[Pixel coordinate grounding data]
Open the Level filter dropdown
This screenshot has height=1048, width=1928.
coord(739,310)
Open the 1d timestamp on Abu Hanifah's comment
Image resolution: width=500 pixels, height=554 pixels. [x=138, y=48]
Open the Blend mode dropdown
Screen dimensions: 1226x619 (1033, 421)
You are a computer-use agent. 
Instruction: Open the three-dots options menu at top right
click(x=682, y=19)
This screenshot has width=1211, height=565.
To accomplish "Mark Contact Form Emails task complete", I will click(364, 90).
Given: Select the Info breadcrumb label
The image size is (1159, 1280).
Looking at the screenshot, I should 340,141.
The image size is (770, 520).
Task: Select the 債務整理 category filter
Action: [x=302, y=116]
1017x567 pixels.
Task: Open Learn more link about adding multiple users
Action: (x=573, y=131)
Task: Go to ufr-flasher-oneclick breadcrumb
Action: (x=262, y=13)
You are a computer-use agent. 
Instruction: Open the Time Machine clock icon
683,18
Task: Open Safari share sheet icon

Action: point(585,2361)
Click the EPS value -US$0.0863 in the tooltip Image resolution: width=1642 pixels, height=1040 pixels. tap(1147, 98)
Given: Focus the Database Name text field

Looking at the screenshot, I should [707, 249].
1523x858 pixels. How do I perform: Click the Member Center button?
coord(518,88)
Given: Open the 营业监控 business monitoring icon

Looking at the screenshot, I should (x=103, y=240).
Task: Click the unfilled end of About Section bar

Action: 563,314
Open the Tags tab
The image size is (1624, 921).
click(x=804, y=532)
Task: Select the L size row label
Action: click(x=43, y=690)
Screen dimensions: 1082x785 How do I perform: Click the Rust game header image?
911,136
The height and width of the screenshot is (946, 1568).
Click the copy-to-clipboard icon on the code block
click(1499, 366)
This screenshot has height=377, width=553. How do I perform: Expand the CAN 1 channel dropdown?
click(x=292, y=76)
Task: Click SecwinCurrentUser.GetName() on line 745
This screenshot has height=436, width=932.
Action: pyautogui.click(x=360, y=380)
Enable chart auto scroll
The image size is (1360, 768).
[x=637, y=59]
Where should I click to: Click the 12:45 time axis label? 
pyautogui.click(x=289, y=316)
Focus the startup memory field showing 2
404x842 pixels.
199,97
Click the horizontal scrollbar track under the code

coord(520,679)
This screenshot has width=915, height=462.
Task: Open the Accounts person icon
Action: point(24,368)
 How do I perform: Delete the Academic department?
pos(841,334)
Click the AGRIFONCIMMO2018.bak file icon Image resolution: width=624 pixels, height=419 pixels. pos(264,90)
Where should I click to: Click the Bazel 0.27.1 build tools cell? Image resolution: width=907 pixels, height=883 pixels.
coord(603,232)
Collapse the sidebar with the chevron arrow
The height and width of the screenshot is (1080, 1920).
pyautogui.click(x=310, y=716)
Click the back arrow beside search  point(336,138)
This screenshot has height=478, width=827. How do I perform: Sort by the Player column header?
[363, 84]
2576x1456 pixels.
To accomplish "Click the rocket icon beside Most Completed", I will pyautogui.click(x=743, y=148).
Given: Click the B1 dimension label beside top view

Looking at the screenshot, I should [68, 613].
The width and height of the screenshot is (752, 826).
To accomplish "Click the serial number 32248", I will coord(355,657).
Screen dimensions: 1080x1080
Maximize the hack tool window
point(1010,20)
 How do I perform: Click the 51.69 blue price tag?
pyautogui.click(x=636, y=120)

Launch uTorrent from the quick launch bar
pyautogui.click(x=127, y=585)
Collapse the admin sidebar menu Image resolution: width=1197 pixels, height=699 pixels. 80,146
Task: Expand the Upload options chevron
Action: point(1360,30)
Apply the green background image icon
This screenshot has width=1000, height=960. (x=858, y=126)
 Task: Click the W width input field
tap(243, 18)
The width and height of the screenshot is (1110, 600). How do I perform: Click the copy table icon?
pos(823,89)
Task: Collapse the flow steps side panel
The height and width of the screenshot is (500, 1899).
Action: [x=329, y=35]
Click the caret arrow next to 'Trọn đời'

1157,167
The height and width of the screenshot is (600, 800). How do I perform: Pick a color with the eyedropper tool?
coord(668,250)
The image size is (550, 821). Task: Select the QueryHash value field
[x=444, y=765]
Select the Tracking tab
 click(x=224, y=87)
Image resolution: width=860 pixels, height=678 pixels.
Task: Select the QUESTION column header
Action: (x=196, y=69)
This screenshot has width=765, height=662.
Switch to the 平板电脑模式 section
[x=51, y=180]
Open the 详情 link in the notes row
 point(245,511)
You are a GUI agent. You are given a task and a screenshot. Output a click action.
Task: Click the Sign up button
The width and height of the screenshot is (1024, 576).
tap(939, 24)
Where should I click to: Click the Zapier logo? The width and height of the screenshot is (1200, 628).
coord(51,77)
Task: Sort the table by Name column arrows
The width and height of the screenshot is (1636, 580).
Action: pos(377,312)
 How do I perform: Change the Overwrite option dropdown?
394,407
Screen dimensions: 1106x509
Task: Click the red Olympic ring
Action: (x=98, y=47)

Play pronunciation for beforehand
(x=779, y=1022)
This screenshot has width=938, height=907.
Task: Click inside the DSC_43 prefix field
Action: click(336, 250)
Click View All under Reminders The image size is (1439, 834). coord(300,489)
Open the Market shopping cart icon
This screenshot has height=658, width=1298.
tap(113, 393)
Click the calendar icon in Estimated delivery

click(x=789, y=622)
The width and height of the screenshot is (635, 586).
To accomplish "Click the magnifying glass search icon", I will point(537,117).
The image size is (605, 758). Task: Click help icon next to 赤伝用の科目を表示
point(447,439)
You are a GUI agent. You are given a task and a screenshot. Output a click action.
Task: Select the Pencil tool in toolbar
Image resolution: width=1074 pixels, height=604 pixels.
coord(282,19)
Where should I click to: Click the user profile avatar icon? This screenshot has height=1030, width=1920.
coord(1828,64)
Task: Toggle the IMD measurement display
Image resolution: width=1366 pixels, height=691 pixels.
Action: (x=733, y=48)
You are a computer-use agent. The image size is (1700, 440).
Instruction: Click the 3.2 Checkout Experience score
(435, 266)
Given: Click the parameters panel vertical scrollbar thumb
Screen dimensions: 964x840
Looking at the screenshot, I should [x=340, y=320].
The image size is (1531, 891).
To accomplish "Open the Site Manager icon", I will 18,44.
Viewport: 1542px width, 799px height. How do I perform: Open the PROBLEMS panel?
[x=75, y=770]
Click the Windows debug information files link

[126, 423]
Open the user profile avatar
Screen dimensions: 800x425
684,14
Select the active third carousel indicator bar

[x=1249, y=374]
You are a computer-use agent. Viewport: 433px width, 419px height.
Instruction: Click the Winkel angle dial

THE PROBLEM -
Copy out every line from the data above in which the word "search" occurs.

RESULT -
Click the back arrow beside search  point(336,138)
To accomplish "Click the magnifying glass search icon", I will point(537,117).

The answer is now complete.